Крепость Серого Льда - Джонс Джулия. Страница 58
Могер поспешно кивнул, словно боялся, как бы слова Робби не повлияли на четырех его спутников.
— Красно говоришь, да только я за тебя, Рэб Кормак, сражаться не стану. Если тебе нечего сказать нашему вождю, то и нам тебя слушать незачем. Пошли, ребята. Надо переправиться через Молочную, пока луна еще не зашла. — Могер, склонив голову, простился с Робби и двинулся к выходу. Берольд и остальные последовали за ним, но Робби успел переглянуться с Джорди Сарсоном и Роем Коксом.
Лишь когда все посланцы повернулись к Робби спиной, стало видно, как он разгневан. Брат не любит, когда его называют Рэбом Кормаком — Брим хорошо это знал. Однажды он в кровь избил Джезию Шембла за то, что простофиля-фонарщик позабыл его новое имя и назвал Робби старым. С тех пор никто не осмеливался называть Робби Кормаком, а Рэбом его звал один Дуглас Огер. Но в Гнаше, как следовало из слов Могера, его кличут по-старому.
Брим выскользнул из башни незамеченным. Он не хотел слышать, как его брат будет негодовать из-за того, что его назвали именем, которое дал ему их отец.
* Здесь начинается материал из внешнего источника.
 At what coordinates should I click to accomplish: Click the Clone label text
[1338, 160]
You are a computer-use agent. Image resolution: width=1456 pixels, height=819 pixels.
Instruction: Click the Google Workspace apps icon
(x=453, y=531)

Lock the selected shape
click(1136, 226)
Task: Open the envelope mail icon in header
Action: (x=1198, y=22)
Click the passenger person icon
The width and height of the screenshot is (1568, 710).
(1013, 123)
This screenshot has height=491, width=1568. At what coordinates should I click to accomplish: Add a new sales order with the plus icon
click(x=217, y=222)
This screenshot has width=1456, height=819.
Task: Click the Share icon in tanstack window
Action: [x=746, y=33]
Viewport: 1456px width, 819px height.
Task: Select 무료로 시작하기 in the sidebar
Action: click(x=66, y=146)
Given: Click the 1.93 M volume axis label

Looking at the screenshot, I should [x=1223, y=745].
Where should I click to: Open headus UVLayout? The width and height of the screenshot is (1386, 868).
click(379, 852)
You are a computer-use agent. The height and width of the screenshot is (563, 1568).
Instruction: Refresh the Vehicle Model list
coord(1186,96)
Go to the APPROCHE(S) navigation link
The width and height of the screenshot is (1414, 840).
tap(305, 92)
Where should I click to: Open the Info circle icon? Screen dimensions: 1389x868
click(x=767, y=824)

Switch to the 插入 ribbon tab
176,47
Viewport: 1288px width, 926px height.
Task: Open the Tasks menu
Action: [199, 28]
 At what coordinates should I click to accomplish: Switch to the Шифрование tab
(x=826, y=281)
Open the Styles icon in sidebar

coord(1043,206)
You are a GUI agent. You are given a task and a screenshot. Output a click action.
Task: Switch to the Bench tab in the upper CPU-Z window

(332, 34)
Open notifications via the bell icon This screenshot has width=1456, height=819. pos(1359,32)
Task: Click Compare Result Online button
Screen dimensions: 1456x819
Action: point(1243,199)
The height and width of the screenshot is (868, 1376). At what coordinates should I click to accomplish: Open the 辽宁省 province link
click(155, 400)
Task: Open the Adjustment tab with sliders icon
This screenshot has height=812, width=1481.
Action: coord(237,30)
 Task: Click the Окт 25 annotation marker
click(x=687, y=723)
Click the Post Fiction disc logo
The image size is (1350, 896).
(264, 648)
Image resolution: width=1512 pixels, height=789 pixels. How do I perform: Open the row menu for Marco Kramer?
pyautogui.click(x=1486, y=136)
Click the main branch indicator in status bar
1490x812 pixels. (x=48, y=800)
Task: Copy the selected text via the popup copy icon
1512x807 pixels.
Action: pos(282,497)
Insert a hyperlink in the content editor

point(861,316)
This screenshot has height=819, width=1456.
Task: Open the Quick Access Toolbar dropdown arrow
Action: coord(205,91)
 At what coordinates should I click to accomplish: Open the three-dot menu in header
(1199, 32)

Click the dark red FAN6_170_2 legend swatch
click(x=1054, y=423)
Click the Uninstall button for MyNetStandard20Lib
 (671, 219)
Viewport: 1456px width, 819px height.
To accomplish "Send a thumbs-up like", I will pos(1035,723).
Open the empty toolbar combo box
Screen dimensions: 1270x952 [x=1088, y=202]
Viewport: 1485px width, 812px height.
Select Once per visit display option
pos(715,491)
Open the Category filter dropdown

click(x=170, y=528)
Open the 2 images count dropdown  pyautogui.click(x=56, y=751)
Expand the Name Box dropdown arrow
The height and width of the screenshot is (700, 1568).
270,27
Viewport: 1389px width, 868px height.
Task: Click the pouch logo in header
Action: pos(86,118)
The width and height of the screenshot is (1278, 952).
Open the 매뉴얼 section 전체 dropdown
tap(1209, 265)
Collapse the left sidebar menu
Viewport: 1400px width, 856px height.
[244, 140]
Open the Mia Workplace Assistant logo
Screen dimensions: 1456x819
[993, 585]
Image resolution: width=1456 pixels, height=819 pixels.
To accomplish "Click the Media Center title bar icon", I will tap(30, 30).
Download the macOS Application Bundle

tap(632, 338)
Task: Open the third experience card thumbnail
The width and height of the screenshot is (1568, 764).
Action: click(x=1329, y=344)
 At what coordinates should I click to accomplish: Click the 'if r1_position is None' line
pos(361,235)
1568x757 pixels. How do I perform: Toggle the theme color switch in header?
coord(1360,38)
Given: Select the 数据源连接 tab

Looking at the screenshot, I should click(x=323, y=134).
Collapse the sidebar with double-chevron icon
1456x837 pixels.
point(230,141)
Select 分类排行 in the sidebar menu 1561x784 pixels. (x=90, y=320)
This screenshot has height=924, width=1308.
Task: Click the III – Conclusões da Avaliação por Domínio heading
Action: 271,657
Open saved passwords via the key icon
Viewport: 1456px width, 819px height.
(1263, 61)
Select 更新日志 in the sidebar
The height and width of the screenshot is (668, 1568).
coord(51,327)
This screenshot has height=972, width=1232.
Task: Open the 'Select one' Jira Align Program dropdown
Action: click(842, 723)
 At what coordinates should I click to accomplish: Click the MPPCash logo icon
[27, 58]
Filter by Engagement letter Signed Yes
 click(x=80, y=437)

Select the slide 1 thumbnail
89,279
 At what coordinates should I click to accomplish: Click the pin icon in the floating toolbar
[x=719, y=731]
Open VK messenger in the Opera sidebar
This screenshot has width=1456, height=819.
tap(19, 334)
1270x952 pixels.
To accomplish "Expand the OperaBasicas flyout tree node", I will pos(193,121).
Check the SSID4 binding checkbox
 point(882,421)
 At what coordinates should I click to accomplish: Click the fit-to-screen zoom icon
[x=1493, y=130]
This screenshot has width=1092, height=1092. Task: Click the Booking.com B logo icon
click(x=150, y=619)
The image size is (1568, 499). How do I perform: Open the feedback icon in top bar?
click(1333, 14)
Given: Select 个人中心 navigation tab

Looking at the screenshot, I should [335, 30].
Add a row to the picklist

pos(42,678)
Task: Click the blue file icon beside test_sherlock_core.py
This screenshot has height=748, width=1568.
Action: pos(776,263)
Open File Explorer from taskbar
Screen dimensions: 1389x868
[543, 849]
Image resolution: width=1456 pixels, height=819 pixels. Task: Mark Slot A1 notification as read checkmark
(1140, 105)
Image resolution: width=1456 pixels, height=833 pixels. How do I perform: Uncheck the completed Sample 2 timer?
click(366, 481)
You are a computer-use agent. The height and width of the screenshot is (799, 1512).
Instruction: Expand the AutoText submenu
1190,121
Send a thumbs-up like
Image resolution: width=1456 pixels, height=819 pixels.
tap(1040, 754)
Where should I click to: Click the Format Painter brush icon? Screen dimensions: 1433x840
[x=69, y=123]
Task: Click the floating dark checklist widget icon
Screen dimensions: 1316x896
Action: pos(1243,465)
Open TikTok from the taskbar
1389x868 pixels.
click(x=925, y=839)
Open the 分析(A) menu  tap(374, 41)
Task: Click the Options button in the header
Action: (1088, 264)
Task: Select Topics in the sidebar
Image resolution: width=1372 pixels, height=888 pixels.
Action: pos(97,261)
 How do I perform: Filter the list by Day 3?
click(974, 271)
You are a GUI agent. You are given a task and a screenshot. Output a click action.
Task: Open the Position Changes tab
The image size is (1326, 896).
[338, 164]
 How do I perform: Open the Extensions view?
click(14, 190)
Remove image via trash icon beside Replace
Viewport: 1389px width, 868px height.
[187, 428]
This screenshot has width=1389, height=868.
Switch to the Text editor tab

Туман уже поднялся выше человеческого роста, и его сырой холод пронизывал Брима насквозь. Съежившись, он направился к реке, где стояла на мшистом берегу палатка Бабушки и горел ее костер. Есть и ночевать в разрушенной башне старуха отказывалась и приходила туда только по зову Робби.
Запах дыма вел Брима через туман. К востоку от Молочного Дома рос густой дикий лес — Гай Морлок говорил, что если поставить там охотничий домик и не навещать его с год, то нипочем свою хижину не найдешь. Пахотные земли и пастбища Молочного Камня простирались на север и запад, а лес, граничащий с кланом Фриз, присягнувшим Бладду, стоял непроходимой стеной на пути врага. Даже здесь, в какой-нибудь лиге от круглого дома, лес старался захватить все что мог. Голые ветви ив и болотных дубов торчали над рекой так грозно, будто деревья и ее хотели забрать себе.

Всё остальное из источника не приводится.